Japanese architect and social advocate, Riken Yamamoto, has been selected as the 2024 Pritzker Architecture Prize Laureate. Known for establishing a "kinship between public and private realms" and creating "architecture as background and foreground to everyday life," Yamamoto is the 53rd honoree of the Pritzker Architecture Prize and the ninth architect from Japan to receive this recognition, following Arata Isozaki, Shigeru Ban, Kazuyo Sejima, Ryue Nishizawa, Kenzō Tange, Fumihiko Maki, Toyo Ito and Tadao Ando. Succeeding David Chipperfield in 2023, Francis Kéré in 2022, and Anne Lacaton and Jean-Philippe Vassal in 2021, Yamamoto will receive the Pritzker Prize during the 46th Pritzker Prize ceremony in Chicago this spring, and the 2024 Laureate Lecture will be held at S.R. Crown Hall, Illinois Institute of Technology, in partnership with the Chicago Architecture Center, on May 16th.
One of the things we need most in the future of cities is to create conditions through architecture that multiply the opportunities for people to come together and interact. By carefully blurring the boundary between public and private, Yamamoto contributes positively beyond the brief to enable community. He is a reassuring architect who brings dignity to everyday life. Normality becomes extraordinary. Calmness leads to splendor. -- Alejandro Aravena, Jury Chair and 2016 Pritzker Prize Laureate.
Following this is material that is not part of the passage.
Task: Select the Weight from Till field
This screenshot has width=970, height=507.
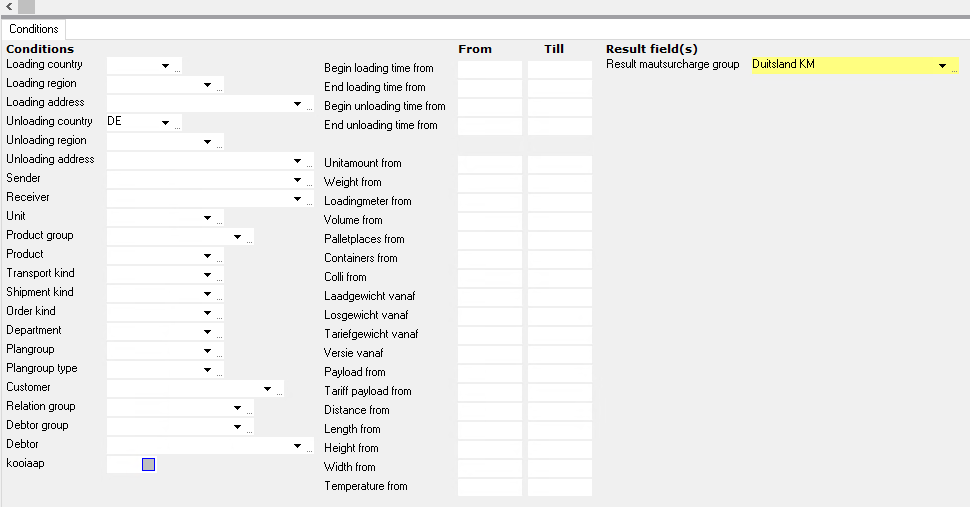Action: click(x=560, y=183)
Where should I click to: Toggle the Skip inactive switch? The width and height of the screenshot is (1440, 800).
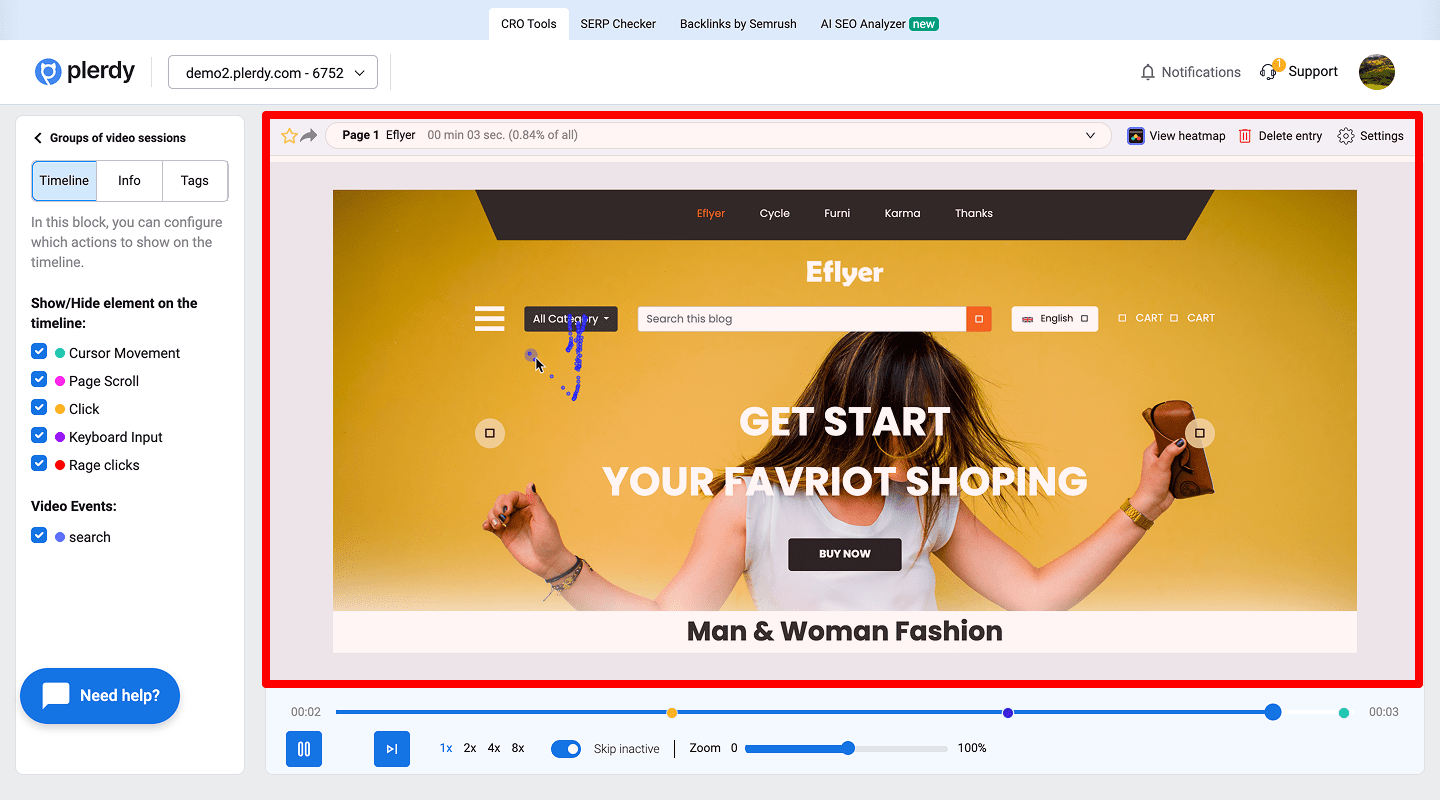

Renowned "for creating awareness in the community in what is the responsibility of the social demand, for questioning the discipline of architecture to calibrate each architectural response, and above all for reminding us that in architecture, as in democracy, spaces must be created by the resolve of the people," Yamamoto’s built works spanning five decades are located throughout Japan, the People’s Republic of China, the Republic of Korea, and Switzerland. His portfolio includes private residences, public housing, elementary schools, university buildings, institutions, civic spaces, and city planning. Yamamoto was designated as an Academician by the International Academy of Architecture in 2013 and has been honored with various accolades throughout his career, including the Japan Institute of Architects Award for the Yokosuka Museum of Art in 2010. In response to the aftermath of the Tōhoku Earthquake and Tsunami, he founded the Local Area Republic Labo, a research institute committed to community engagement through architectural design, and in 2018, he introduced the Local Republic Award, recognizing young architects shaping the future.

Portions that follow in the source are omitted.